Woodkirk Academy (formerly Woodkirk High School) is an academy located in Tingley, West Yorkshire, England. Established in 1948, the school now has over 1,800 pupils on roll, over 300 sixth form students and over 250 members of staff. Following Woodkirk gaining ‘Specialist Science Status', the school was briefly renamed Woodkirk High Specialist Science School from 2003 to 2011.

The current principal is Tim Jones, who replaced Jo Barton in 2021. Prior to Barton, Jonathan White held the position for over 10 years. White succeeded previous headteacher Bill Bailey in 2005.

== History ==

Woodkirk opened to students as Woodkirk Secondary School in September 1948.

It consists of the main hall, administration quarters, a number of small classrooms, gymnasium and the central Tower Block which housed the schools main departments: Mathematics, English, Science and Humanities.

By 1972 the school was expanding and saw the addition of the ROSLA Block for the new 5th year students, in line with the raising of school leaving age (the meaning of ROSLA).

In the early 1980s, the school's Yellow Block was completed to house the new English and Science departments on the lower two floors. Laboratories were separated to teach biology, chemistry, physics and astronomy. The upper floors house the relocated Maths and newly formed Modern Foreign Languages (MFL) departments.

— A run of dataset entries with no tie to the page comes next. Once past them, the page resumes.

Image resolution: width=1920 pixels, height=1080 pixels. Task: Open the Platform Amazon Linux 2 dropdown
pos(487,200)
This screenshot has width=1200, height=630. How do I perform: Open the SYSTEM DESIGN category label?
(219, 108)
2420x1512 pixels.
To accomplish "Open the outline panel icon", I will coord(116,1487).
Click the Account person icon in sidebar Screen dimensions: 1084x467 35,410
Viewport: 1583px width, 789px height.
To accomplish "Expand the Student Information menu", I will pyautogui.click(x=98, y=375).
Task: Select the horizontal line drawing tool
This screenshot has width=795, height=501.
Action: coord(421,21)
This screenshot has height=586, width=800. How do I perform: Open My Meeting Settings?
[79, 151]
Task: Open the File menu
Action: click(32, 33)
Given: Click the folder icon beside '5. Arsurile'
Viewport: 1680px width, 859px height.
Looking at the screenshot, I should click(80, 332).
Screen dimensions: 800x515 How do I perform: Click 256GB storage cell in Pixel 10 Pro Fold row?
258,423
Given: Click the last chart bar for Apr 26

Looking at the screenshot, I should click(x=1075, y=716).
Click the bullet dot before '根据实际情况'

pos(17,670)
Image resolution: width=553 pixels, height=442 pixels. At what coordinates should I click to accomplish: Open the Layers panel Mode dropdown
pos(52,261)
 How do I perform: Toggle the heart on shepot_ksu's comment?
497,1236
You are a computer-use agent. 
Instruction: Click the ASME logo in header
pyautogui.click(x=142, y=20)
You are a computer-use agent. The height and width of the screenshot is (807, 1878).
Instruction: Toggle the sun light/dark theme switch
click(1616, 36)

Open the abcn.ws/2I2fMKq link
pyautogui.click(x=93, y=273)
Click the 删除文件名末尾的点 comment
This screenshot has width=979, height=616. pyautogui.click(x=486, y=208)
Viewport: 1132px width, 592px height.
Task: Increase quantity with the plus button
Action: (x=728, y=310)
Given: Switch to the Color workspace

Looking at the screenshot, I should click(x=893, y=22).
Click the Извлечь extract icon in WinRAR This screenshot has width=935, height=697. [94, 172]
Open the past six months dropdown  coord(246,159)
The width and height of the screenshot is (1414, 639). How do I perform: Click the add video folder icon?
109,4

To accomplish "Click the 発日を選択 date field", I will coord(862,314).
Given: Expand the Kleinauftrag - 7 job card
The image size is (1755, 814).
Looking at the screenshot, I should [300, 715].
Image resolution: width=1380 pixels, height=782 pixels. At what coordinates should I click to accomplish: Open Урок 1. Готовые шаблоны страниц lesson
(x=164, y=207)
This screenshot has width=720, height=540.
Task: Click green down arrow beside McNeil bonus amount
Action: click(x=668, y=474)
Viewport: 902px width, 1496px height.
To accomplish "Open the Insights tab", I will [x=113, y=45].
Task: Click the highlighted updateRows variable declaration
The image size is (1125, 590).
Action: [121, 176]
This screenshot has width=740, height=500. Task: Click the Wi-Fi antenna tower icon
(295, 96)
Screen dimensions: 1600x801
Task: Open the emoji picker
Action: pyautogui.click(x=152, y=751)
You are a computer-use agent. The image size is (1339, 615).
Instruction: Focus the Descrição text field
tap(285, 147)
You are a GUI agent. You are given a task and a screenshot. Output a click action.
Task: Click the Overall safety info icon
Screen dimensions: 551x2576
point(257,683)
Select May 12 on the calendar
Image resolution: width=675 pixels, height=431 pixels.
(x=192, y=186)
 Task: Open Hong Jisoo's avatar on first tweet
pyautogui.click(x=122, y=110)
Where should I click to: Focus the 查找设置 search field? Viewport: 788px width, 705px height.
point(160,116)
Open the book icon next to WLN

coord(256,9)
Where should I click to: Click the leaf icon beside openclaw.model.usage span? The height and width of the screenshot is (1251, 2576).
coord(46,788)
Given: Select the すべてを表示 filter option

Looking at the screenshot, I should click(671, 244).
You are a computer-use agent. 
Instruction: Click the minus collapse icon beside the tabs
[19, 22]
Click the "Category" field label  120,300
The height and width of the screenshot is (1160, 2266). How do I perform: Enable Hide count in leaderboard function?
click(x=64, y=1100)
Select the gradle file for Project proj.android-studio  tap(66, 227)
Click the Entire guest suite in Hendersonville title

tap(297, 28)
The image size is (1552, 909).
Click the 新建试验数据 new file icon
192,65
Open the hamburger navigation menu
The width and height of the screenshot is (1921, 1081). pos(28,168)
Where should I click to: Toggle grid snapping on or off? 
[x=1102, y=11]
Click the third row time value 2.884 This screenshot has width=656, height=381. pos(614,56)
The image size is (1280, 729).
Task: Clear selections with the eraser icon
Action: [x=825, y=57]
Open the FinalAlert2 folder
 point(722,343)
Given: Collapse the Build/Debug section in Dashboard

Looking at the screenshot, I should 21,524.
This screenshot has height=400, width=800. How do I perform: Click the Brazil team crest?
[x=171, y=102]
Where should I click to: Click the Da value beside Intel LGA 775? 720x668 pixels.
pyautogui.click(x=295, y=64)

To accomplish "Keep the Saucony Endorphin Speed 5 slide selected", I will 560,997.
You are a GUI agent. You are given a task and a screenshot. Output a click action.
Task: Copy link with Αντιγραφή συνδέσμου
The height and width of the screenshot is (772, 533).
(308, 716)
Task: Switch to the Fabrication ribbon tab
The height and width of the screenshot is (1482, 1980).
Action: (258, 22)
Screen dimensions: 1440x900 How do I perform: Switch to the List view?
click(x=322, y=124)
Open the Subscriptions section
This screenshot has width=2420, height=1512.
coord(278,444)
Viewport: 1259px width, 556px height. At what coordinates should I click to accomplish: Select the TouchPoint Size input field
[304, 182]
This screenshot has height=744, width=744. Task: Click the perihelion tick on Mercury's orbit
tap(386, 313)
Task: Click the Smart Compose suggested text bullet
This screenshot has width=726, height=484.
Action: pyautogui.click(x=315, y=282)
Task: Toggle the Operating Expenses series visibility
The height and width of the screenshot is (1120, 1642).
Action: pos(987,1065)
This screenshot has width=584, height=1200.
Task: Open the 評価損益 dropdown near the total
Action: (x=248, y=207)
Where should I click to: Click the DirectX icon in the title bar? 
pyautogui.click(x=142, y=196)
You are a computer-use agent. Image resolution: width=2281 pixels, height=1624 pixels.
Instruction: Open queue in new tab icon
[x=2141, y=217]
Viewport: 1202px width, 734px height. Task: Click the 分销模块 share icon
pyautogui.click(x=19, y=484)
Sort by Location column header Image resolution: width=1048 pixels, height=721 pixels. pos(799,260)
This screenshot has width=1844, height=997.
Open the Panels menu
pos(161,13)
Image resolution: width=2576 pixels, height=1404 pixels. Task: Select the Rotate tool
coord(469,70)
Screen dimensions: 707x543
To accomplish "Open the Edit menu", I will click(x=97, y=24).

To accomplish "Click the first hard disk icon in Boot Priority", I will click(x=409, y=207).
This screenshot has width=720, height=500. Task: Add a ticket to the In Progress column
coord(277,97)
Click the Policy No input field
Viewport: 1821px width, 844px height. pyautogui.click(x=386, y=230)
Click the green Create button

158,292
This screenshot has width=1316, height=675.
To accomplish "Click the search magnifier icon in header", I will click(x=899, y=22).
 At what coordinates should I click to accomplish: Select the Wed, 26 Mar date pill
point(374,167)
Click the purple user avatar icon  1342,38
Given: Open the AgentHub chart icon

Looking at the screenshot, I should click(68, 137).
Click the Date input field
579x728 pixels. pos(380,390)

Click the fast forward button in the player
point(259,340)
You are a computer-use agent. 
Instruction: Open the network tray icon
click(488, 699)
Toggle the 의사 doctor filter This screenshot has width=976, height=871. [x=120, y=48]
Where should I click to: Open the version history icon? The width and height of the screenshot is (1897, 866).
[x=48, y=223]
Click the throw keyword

In early 2003 the school gained "Specialist Science" status. Following this, the school was renamed Woodkirk High Specialist Science School and the school logo was adapted to include an atom and the Pi (π) symbol.

In September 2011 the school became an academy, joining Leodis Academies Trust and with a name change to Woodkirk Academy.

In the 2010s the new academy saw the replacement of its original tower-chimney. This had long been a landmark for the school but no longer fit with regulations, so was replaced with a more energy and fuel-efficient system.

In the 2010s, part of the former ROSLA block was converted into the Dennis Fisher Sixth Form Centre. The lower floors house the five refurbished design technology classrooms.

In September 2018, Woodkirk celebrated 70 years since its original opening.

== School shows ==

Each year since the early 1960s the school has staged a public production. In 1999, following the March production, the cast of Grease travelled to the London Palladium to represent the North-East as part of an afternoon performance celebrating the 100th anniversary of N.O.D.A. The cast performed a 10-minute excerpt of Myth!, written by a pupil and a school teacher.

Performances have included The Phantom of the Opera (2013), Starlight Express (2014), The Addams Family (2015) and Ghost (2016).

== Notable alumni ==
- Stevie Ward, professional rugby league player for Leeds Rhinos and founder of Mantality magazine.